[Directive 1]
According to the lesson on badges of rank, which rank does the Royal Kaharagian Army not have?
[Directive 2]
Continue the lesson on badges of rank from its final sentence.

The badges show the member's substantive rank in the Table of Ranks: the chevrons that mark the junior non-commissioned ranks, from the single chevron of the Lance Corporal upward through the Corporal and the Sergeant to the Staff or Colour Sergeant; and the insignia of the commissioned ranks, from the Second Lieutenant upward. Each rank has its settled insignia and its settled place on the uniform, and a member wears the insignia of the rank they actually hold, no higher. Where a member holds acting or local rank, that rank is shown only while it is held and only for its purpose, and reverts when the appointment for which it was granted ends; the substantive rank, the rank the member truly holds in the Table of Ranks, is what the insignia must show correctly.

   BADGES OF RANK: READ AT A GLANCE

   The eye reads the shoulder or the sleeve and knows, AT ONCE:
        who commands whom,
        what courtesy is owed,
        what compliment is paid.

   So the badge must be:
        CORRECT   the insignia of the rank actually held,
                  no higher; substantive rank, not acting,
                  unless acting rank is held for its purpose
        IN PLACE  in its settled position and form
        CLEAR     readable instantly, without asking

   Worn wrongly, the reading breaks, and the discipline
   that depends on the reading breaks with it.

Badges of appointment work alongside the badges of rank where an appointment carries one, showing a particular duty or office a member holds. They do not replace the rank insignia; they accompany it, and they are worn only while the appointment is held. The detail of each rank's insignia, of where every badge sits, and of how the two are worn together belongs to RMT 130 and to in-person instruction, where turnout is inspected and corrected; what this lesson asks is that you understand the purpose the badges serve, that rank may be read at a glance, and the rule that follows from it, that a member wears the insignia of the rank they actually hold and no other. Note that the Royal Kaharagian Army has no Warrant Officer rank, and that "Ensign" is not a rank in this Army but, where the term arises in ceremonial, the duty of carrying a Colour; do not mistake an appointment or a duty for a rank when reading or wearing insignia.

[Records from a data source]
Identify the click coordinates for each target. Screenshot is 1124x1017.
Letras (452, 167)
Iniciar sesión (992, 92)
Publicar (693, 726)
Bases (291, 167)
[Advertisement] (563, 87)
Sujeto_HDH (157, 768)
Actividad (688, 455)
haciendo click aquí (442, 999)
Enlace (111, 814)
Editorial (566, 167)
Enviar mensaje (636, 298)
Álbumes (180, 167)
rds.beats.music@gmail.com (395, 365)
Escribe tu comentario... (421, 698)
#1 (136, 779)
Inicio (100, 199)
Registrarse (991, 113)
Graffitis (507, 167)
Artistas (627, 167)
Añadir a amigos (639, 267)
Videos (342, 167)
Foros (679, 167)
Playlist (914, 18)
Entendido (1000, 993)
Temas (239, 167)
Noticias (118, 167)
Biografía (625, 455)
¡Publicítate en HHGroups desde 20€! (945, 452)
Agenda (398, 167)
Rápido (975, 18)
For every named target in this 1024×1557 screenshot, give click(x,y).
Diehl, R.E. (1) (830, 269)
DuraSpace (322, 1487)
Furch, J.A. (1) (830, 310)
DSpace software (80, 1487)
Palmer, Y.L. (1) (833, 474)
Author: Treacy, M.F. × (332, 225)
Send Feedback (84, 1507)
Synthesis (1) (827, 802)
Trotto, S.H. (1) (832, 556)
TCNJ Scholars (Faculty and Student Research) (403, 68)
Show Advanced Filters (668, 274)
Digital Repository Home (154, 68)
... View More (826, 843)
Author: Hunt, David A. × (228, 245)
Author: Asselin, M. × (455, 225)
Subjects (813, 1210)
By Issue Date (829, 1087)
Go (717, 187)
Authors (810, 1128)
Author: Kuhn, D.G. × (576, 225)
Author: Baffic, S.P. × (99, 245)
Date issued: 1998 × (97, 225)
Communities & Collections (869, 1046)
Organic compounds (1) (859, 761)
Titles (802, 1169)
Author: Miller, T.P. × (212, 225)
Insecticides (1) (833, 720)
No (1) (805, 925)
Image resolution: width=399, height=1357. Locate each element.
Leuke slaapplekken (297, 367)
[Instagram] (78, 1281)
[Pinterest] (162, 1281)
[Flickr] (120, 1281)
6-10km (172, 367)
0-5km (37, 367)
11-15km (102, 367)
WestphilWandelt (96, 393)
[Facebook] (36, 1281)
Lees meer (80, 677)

[Response 1]
Warrant Officer.

[Response 2]
Tying the wearing of honours to the orders of dress

The wearing of honours cannot be separated from the orders of dress, because the order of dress decides both whether honours are worn at all and in which form. Recall from the Protocol course the four orders of dress of the Army: ceremonial dress, the grandest, worn for parades, guards of honour, and national and royal occasions; service dress, the formal working uniform for official duties and occasions of business; working dress, for ordinary duty and instruction; and field dress, for training and operations in the field. Mess dress is the formal evening variant of service dress, worn at a formal dinner; it is not one of the four orders but a social counterpart of the ceremonial order, on which honours are worn in their formal evening form.

Honours follow the order of dress in a settled way. On ceremonial dress and the great occasions, full medals are worn, the complete formal statement of what a member has earned. On service dress, undress ribbons are worn, the everyday form of the same honours. On working dress and field dress, the orders of dress worn for the day's labour and for the field, honours are not the business of the turnout, and the rules for whether and how recognition is shown follow the orders for that dress; the member wears what is laid down and nothing it does not call for. On mess dress, honours are worn in the formal evening form proper to a dinner. In every case the order of dress is fixed by the occasion and stated on the invitation or in orders, and the member reads what is required and wears exactly the honours, in exactly the form, that the order calls for, no more and no fewer.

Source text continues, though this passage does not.